Satoru jadeó, buscando aire en vano, ¿por qué era tan estúpido? Podía ver, en una esquina no demasiado lejana, cómo Shoko, su amiga, lo observaba retorcerse como el patético gusano que era.
Cuando caía al suelo, aturdido y con la cabeza dando vueltas, se lo repetía una y otra vez. El mundo era tan cruel. No podía elegir a quién amaba su corazón y, lo peor, era que sabía que él le correspondía , ¿por qué otro motivo le habría devuelto el beso con intensidad? ¿Mostrar sus sentimientos era una mala opción? Las lágrimas se deslizaban por su rostro, su mente las confundía con la sangre que derramaría más tarde, a solas en su habitación.
El jersey color crema de invierno se apegaba a su cuerpo incómodamente sudoroso. La nieve se mezclaba con su pelo y se metía por entre el abrigo grisáceo, pero no era capaz de sentir el frío.
Realmente dudaba de que pudiera sentir alguna cosa que no fuera dolor.
—Maricón de mierda. —Murmuró el chico. Una patada en el estómago dejó al albino sentado en el suelo, sujetándoselo, temiendo que se le saliera por la boca. —Te gusta que otros tíos te toquen. ¿No? —La bota se estrelló en el pecho de Gojō y la apretó hasta que el chico se revolvía, con las manos agarradas a ella, tratando de quitársela. —Venga, sé que estás cachondo.
La presión le oprimía contra el suelo lleno de nieve de noviembre. No podía librarse, como si aquella fuera una cárcel permanente en la que tuviera que vivir día a día, encerrado. Había sido tan estúpido cayendo por aquellos ojos rasgados que lo observaban con cruel indiferencia. No lo entendía, ¿por qué actuaba así con él? ¿Por qué su amiga dejaba que le dieran una paliza tras otra?
Getō cambió la bota de lugar, apretando su entrepierna. Soltó un quejido de dolor al notarse aplastado. Arqueó la espalda y se arrastró un par de centímetros, moviendo las piernas inútilmente.

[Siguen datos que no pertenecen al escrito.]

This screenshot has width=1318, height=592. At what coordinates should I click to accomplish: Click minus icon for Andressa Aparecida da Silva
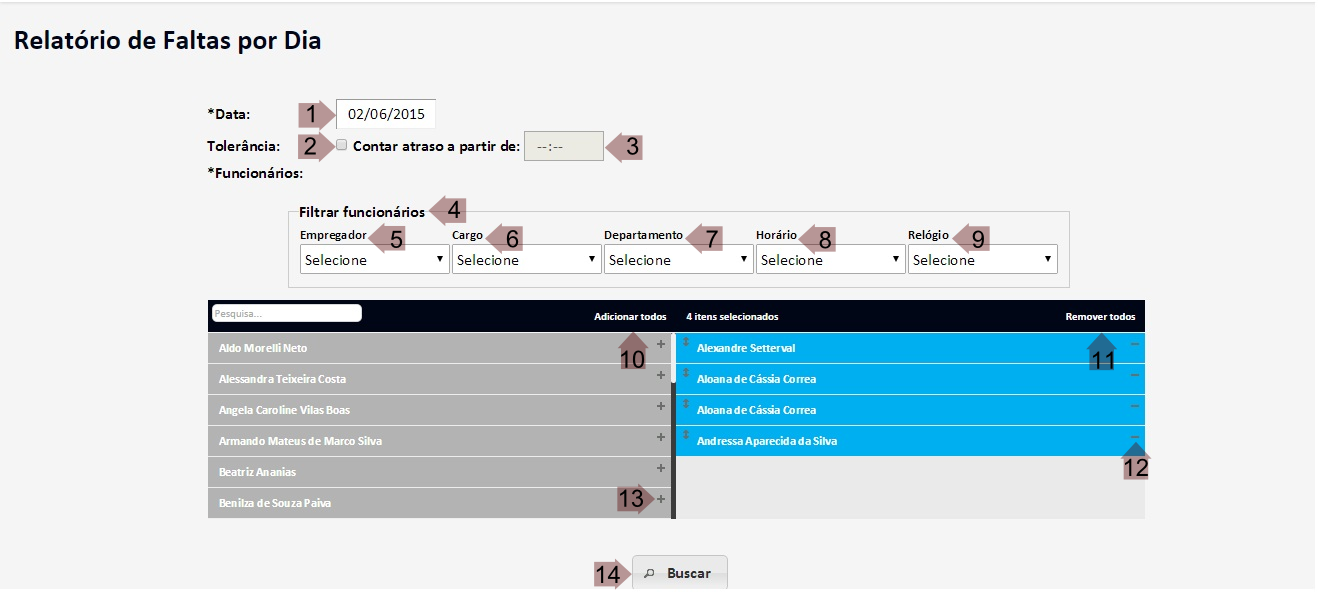tap(1134, 437)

—¡Para! —Suplicó, pero al alzar la mirada sólo vio odio. Su pecho se llenó de ansiedad, una bomba que podía explotar. El nudo de su garganta le impedía respirar, no podía hacer nada, estaba indefenso.
—¿Te tocas pensando en mi? —Un puño se estampó contra su rostro, girándolo por completo. Su cuello estalló al sentir el repentino movimiento. El chico tomó de la barbilla y le obligó a mirarle, inclinándose sobre la bota que lo presionaba, dejando caer todo el peso de su cuerpo en aquella zona. —Contesta, cerdo.

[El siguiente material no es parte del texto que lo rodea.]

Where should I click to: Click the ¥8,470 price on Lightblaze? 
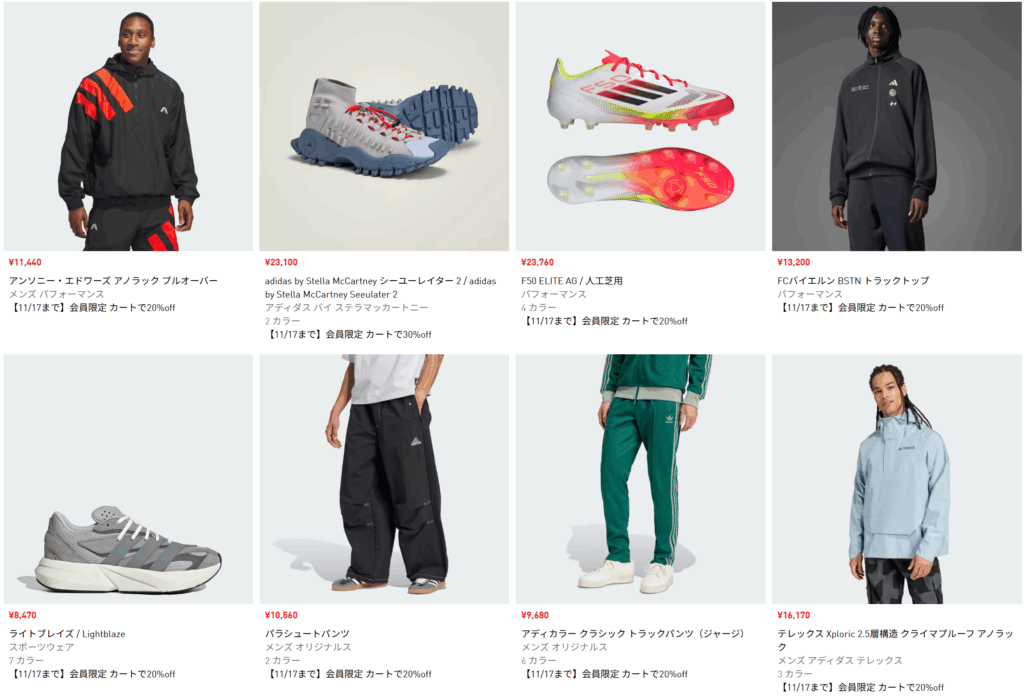coord(23,615)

—¡Déjame en paz! —Intentó levantarse en vano, debajo de los casi ochenta kilos del chico, con lágrimas en los ojos.
—Pervertido asqueroso. —Y ahí estaba, como de costumbre. La navaja relucía del mismo modo en que lo hacía el propio Sol, amenazante. —Tócate la polla pensando en esto.

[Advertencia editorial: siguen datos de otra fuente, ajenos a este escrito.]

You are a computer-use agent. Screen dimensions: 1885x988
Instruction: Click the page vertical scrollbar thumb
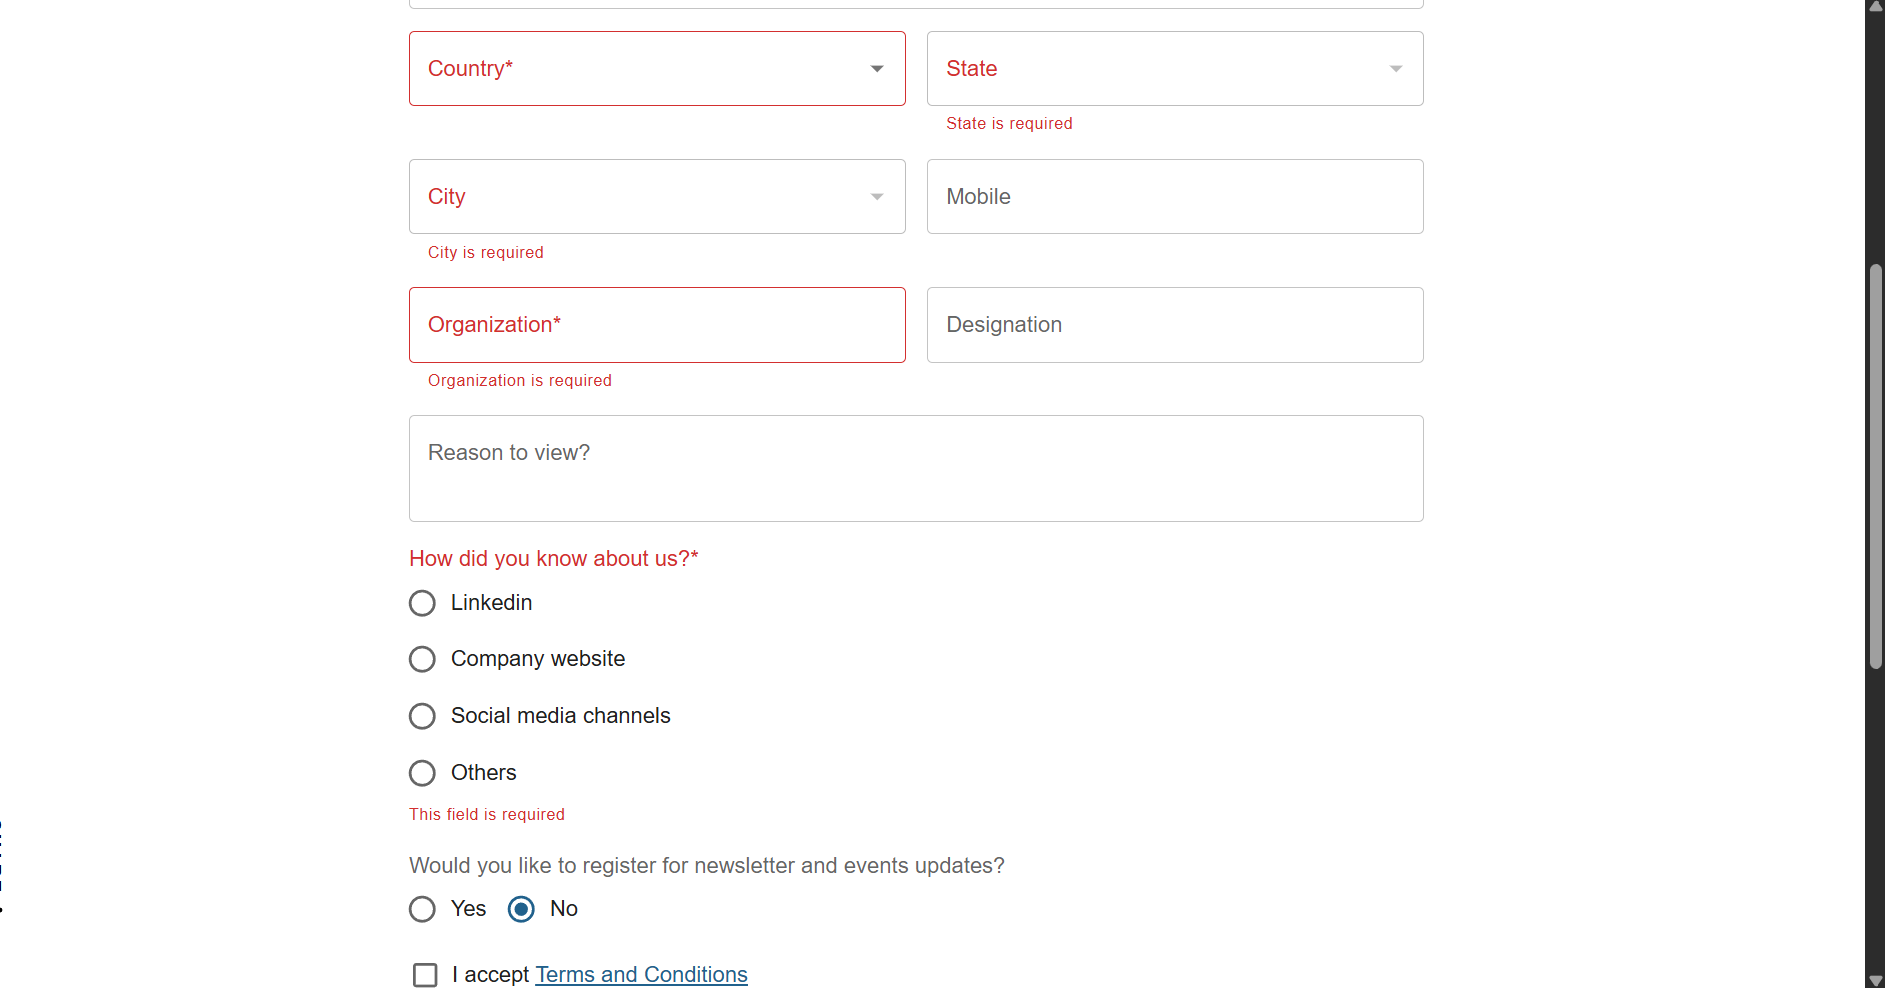(1876, 465)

Sujetó su rostro con fuerza, dejando que el filo de acero se deslizara por la piel, rasgándola. Satoru no hizo amago de revolverse, tenía miedo, tenía tanto miedo. La sangre emanó del corte con fluidez, manchando una de sus mejillas, llegando hasta su cuello. Cerró los ojos, suplicando por que se detuviera, necesitaba que lo dejara volver a casa, necesitaba respirar.
De estaba muriendo, quería morirse.
—Vámonos. —Mahito, que había estado observando la escena de cerca, puso una mano en el hombro de su amigo, dándole un apretón con camaradería. —Le prestas demasiada atención. ¿Acaso te lo quieres follar?
La persona que más quería lo miró, limpiando con asco la navaja en el abrigo azulado. La guardó en uno de los bolsillos interiores de su cazadora llena de parches y pines con símbolos y se levantó con calma.
—¿Eso es lo que quieres, maricón? —Le preguntó, sin dejar de observarle desde arriba. —La gente como tú sólo merece morir.
Aprovechó para encogerse sobre sí mismo, sabiendo lo que venía. Aquella bota se estrelló un par de veces contra su torso antes de que pudiera cubrirse adecuadamente. Las risas de los dos chicos llenaron el callejón, mientras Shoko sólo miraba.
Satoru sollozó, abrazándose, tirando en un callejón lleno de nieve sucia. Pudo ver cómo Suguru tomaba a su novia de la cintura y plantaba un beso en sus labios. Cerró los ojos, queriendo desaparecer de aquel mundo.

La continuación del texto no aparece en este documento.